This workshop will only be run for a specific group of participants. Other online courses will be announced soon!
We will ask you to fill the internal survey so that we can tweak the course accordingly. Do not forget to lock in the dates already in your calendar!
Context. Advances in high-throughput technologies have transformed the way we examine molecular information. However, analytical tool development is critically trailing behind data generation, which hinders the analysis, understanding or integration of omics data. Data integration adopts a holistic, data-driven and hypothesis-free approach. This new approach is necessary to understand the role of biological systems and posit new hypotheses.
This online workshop will introduce concepts of multivariate dimension methods developed in mixOmics for statistical analysis. Our methods make no distributional assumptions, are highly flexible for unsupervised (exploratory), supervised (classification) and integration analyses. Various analytical frameworks will be presented ranging from data exploration, selection of markers, integration with other omics datasets and introduction to time-course analysis. There will be an opportunity also to talk about the analysis of microbiome data and time-course data.
Each methodology will be illustrated on real biological studies during a short hands-on session in R. You can also bring your own data to analyse your data on the spot using the R scripts that we will provide. The workshop will cover general omics data integration concepts with appropriate case studies.
Instructors: A/Profs Sébastien Déjean (University of Toulouse, sessions 1-3) and Kim-Anh Lê Cao (University of Melbourne, sessions 4-5)
Material includes lecture notes, slides, R code, and data.
Bring your own data. Participants will be given the opportunity to analyse their own data using the R codes provided. We will give specific instructions on how to process and format the data. Participants can also work in a team. Some data sets will also be provided for those unable to bring their own data.
Dates for the five sessions (approx 2h per session):
- Sept 21st, 23th, 28th 9-11am EST / 9-11pm Singapore (same day for all)
- Sept 30th, Oct 5th 6-8pm EST / 6-8am Singapore (+1 day)
Contact: mixomics[ at] math.univ-toulouse.fr (for pre-requisite or content)
Prerequisite and requirements. We require from the trainees a good working knowledge in R programming (e.g. handling data frame, perform simple calculations and display simple graphical outputs) to fully benefit from the workshop. Participants are requested to bring their own laptop, having installed the software RStudio http://www.rstudio.com/and the R package mixOmics (instructions will be provided prior to the training).
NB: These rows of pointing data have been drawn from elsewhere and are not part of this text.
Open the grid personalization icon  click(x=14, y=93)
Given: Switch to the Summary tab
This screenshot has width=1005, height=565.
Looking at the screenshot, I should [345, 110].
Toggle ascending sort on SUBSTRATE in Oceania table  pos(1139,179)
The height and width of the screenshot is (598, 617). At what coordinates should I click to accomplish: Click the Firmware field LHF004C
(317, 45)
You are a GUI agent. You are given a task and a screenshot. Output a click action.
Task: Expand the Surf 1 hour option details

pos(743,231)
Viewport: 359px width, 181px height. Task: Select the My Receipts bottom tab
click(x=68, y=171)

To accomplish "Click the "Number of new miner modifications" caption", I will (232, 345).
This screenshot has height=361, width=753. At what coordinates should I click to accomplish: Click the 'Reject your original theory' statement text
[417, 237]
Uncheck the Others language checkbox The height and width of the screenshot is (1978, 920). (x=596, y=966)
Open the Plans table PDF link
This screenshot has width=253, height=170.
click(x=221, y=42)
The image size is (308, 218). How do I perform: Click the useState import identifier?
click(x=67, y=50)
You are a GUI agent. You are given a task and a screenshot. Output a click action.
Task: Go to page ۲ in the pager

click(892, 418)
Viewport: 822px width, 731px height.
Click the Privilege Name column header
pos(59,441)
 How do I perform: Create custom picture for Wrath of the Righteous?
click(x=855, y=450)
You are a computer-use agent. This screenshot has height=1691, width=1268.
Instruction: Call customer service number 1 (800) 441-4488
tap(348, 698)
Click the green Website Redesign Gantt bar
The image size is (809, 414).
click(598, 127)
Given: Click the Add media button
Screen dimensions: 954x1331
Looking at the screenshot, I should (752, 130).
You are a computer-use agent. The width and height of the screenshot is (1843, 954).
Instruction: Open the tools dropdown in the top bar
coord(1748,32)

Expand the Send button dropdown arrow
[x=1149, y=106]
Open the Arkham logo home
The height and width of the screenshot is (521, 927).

Each session is 2h length, roughly divided into 50min presentation, 10 min break and 1h hands-on with recap at the end of the session.
Session 1: PCA and sparse PCA 101
- We will start with the basics that are necessary to understand the more complicated concepts!
Session 2: PLS-Discriminant Analysis
- We will move on to discriminant analysis, to separate sample groups and identify molecular signatures. The hands-on session can include your own data. (*PLS = Projection to Latent Structures / Partial Least Squares)
Session 3: integration of two data sets with PLS and CCA
- This session will also introduce useful graphics to visualise the results of those methods. BYO data welcome. (CCA = Canonical Correlation Analysis)
Session 4: multi-omics data integration with block PLS (DIABLO)
- Building up on the previous sessions, we will cover multiblock PLS-DA with additional numerical and graphical outputs. You will anlyse BYO data (if you have already analysed your data with the previous methods) or data provided in the package.
Session 5: various methodological extensions
- This more theoretical session will cover recent methodological developments ‘around’ (but not necessarily ‘in’) mixOmics, from compositional data analysis (for microbiome studies), batch effect management to P-integration and time-course omics data exploration (topics chosen according to your needs). This session will not include hands-on on session but relevant R code / vignettes will be hand out.
The following statistical concepts will be introduced: covariance and correlation, multiple linear regression, classification and prediction, cross-validation, selection of markers, penalised regressions. Each methodology will be illustrated on a case study (theory and application will alternate).
Target group The course is intended for microbiologists working in the fields of bioinformatics, computational biology and applied statistics with some statistical knowledge and a good working knowledge in R. It will be particularly useful to those interested in:
- Exploring data sets.
- Selecting molecular / microbial features with methods implementing LASSO-based penalisations.
- Using graphical techniques to better visualise data.
- Understanding and/or applying multivariate projection methodologies to large data sets.
Anticipated learning outcomes After completion of this workshop, participants will be able to
- Understand fundamental principles of multivariate projection-based dimension reduction technique.
- Perform statistical integration and feature selection using recently developed multivariate methodologies.
- Apply those methods to high throughput microbiome studies, including their own studies.